Beef: It’s Not What’s for Dinner

Beef prices have been going up, up, up. Here are six ways to fight the sticker shock and bring your grocery bill down, down, down.

If your idea of a delicious dinner is a slab of red meat with some sides, get ready for sticker shock. Beef prices are hitting record highs, and it could be years before they come down.

Don’t despair. You can have your beef and eat it too. Here are six ways to either save on beef or free up some money in your grocery budget so you can occasionally splurge for steaks on the grill this summer.

1. Buy the cheap cuts

Sure, we’d all like to have filet mignon and rib roast every night, but you’re on a budget, right? That means you need to swap out those expensive cuts for something cheaper.

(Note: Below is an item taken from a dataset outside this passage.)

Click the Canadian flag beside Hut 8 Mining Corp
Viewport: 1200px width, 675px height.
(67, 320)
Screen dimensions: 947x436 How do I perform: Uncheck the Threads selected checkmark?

Take a stab at cooking these less expensive cuts of beef:

  • Sirloin steak.
  • Chuck steak or roast.
  • Round steak.
  • Eye of round.
  • Ground beef.

Of course, you may need to try marinating or slow cooking tougher cuts but with the right technique, they can still be delicious.

2. Fill your freezer with bulk beef

If you can’t bear the thought of giving up prime cuts completely, try to get them a little cheaper by buying a side or quarter of beef.

Buying bulk meat will require two things: a lot of freezer space and a lot of money upfront. If you have both, you could save beaucoup bucks on the overall cost of your beef.

However, you have to know how to calculate your true cost or you may end up spending more than you think. You see, most beef sides are sold by hanging weight, which is the cow after it’s been slaughtered but before it’s been cut, trimmed and wrapped.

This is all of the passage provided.